好在柳玉竹眼疾手快的按住了门板,她从袖子里掏出事先准备好的痒痒粉,朝对方一把撒去,那老叟顿时抱着肚子软到地上,跟只发了疯的猴子一样,全身的挠痒痒。
见他倒地不起,柳玉竹赶忙跨过他跑了进去。本来是想进去快点找到司马夫人的房间的,可是没一会,她就在院子里跑迷路了。
这院子竟然这么大,里三层外三层,全是相似的花花草草,长廊连着长廊,好像一个闭合的圈没有尽头。柳玉竹一头扎进去就开始迷路了。
怕一会有人追上来,她只能先找个地方躲起来,走到一间屋子前敲了敲门,见里面没人回应,立刻踹开门躲了进去。
让她意外的是,这间屋子竟然的空的。环顾四周,不止是人,连什么家具摆设也没有。
一般大户人家都不会让屋子这么空空荡荡的,就算没人住,也会在里面放一些东西,那样才不会显得过分寒酸而有失礼节。
可是这间屋子为何会这么空。
柳玉竹在这屋子里转了一圈,很快就发现哪里不对了,这间屋子好像曾经发生过火灾,尽管墙皮被重新粉刷过,仔细闻还是能嗅到一股若有如无的糊焦味。

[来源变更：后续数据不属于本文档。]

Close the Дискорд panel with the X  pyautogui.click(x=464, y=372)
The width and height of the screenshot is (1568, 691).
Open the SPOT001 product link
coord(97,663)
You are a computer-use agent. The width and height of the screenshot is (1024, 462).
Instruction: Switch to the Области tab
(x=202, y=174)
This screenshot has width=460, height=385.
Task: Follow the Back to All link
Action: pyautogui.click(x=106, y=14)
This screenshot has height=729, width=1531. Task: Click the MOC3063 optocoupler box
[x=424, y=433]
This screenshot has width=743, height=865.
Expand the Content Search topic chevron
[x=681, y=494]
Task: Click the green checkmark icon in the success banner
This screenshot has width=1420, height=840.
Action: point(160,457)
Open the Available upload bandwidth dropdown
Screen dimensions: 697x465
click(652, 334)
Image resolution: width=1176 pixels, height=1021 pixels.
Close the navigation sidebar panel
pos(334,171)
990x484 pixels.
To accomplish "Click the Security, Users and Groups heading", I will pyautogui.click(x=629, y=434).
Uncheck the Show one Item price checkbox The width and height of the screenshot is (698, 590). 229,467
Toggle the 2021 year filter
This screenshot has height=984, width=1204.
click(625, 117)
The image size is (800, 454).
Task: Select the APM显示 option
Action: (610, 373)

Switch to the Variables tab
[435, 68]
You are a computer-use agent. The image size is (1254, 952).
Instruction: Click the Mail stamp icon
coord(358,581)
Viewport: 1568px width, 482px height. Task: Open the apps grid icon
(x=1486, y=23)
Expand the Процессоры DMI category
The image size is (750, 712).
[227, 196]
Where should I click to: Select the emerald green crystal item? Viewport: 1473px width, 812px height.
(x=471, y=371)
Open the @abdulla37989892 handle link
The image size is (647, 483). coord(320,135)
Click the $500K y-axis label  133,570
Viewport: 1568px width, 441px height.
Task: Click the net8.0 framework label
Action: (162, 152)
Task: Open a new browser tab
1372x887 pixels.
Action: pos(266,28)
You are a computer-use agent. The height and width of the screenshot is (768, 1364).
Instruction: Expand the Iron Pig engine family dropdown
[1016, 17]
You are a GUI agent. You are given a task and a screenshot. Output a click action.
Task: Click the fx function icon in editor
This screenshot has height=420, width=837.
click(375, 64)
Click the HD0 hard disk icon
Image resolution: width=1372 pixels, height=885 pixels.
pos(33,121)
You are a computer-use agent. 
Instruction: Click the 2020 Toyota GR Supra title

柳玉竹从自己身后的包裹里把小白芷抱了出来,孩子还是病恹恹的,小脸蛋发烧红得不行,听到柳玉竹再叫唤她,也只是有气无力的睁开眼看了看,又无力的合上。
柳玉竹心疼的把孩子抱在怀里哄了哄,等孩子睡去后又放回包裹里背着,等她逮住米雅非得要她好好尝尝生不如死的滋味。
虽然师父曾说,医者父母心,身为医者千万不能心存恶念。可如今是米雅伤害她女儿在先,若是谁敢伤害她身边的人,就别怪她心狠手辣。